Please continue the Stormify benchmark write-up below, picking up right after its final methodology line.
— Start Document excerpt —
Benchmarks
Stormify-native (Kotlin/Native bound to libpq, libmariadb, ODPI-C, FreeTDS,
libsqlite3) measured against plain Hibernate 6 backed by pgjdbc / mysql-
connector-j / ojdbc11 / mssql-jdbc / org.xerial sqlite-jdbc, all running
against the same Docker-hosted database instances. The bench is co-located
with the source: benchmarks/runner/run.sh orchestrates DDL prepare →
inserts → reads across the matrix of databases × implementations and writes
benchmarks/results/results.csv.
The data tables on this page are populated from that CSV by
benchmarks/report/generate-benchmarks-md.py. After a fresh bench run we
look at the regenerated tables, decide whether the prose still matches
reality, and edit it directly.
Methodology
- Schema: two tables.
bench_parent is small (default 1000 rows) and
acts as the lookup target for the JOIN and N+1 scenarios. bench_child
is the workhorse (default 10 000 rows) where every other scenario runs.
- Iterations: 500 per read scenario, lower for heavier write paths
(50 for
update_bulk_* and tx_rollback, 1000 separate transactions for
single_insert_1000).
- Statistic: per-iteration
p50 (median). 5 warm-up iterations per
scenario run before measurement begins (override with BENCH_WARM):
same SQL, different parameter window per iter. The point is to put
the database in the steady state a real production workload would
already be in — buffer pool primed, query plan compiled, server-side
prepared statement ready, driver JIT/AOT settled. No result-set data
is cached on the ORM side because every iteration's params are new.
A separate JIT pass against the dedicated bench_warmup table runs
even earlier, so the measurement tables stay untouched until the
first measured iter of the first scenario.
- Setup: every iteration runs in its own short transaction only when
the equivalent JPA path also opens one (writes and
tx_rollback).
Read-only scenarios are not wrapped in a transaction on either side.
- Connection: a single persistent JDBC / KDBC connection per process;
no pool churn included in the per-iter timing.
— End Document excerpt —
— Start Supplied information —
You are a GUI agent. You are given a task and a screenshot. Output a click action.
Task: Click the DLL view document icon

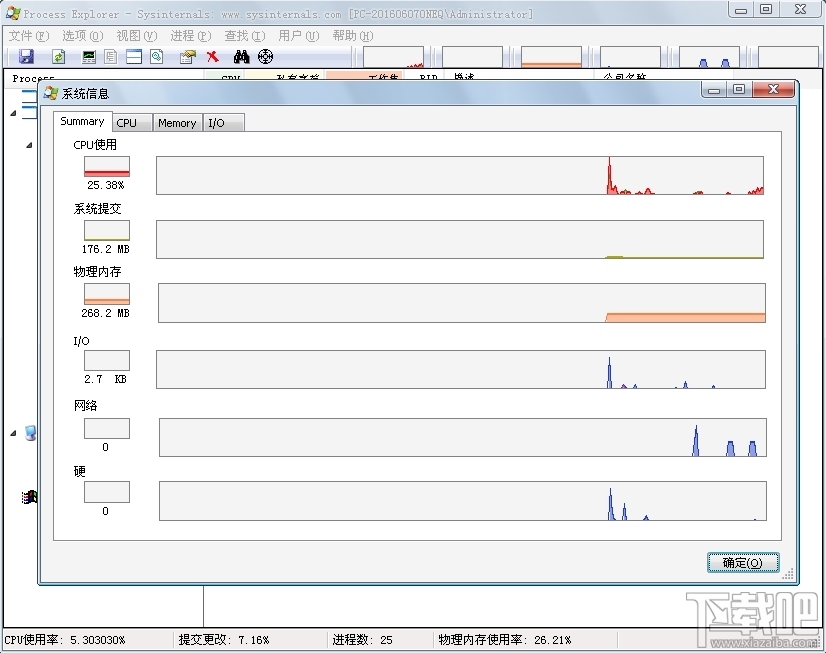click(111, 57)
— End Supplied information —
__Result for this task__
- Data sizes: defaults above; override via
BENCH_PARENTS and
BENCH_CHILDREN. The two insert-throughput phases (insert_1000,
insert_10000) clear bench_child between runs and refill at the
named row count; the final phase leaves BENCH_CHILDREN rows in
place for the read scenarios.
A standalone HTML report with the same data plus chart-style visualisation
sits at benchmarks/results/report.html after each bench run.
The bench process logs both its time-to-first-query and resident-set-size
on every run. These don't measure database performance — they measure the
cost of spinning up the runtime that drives it.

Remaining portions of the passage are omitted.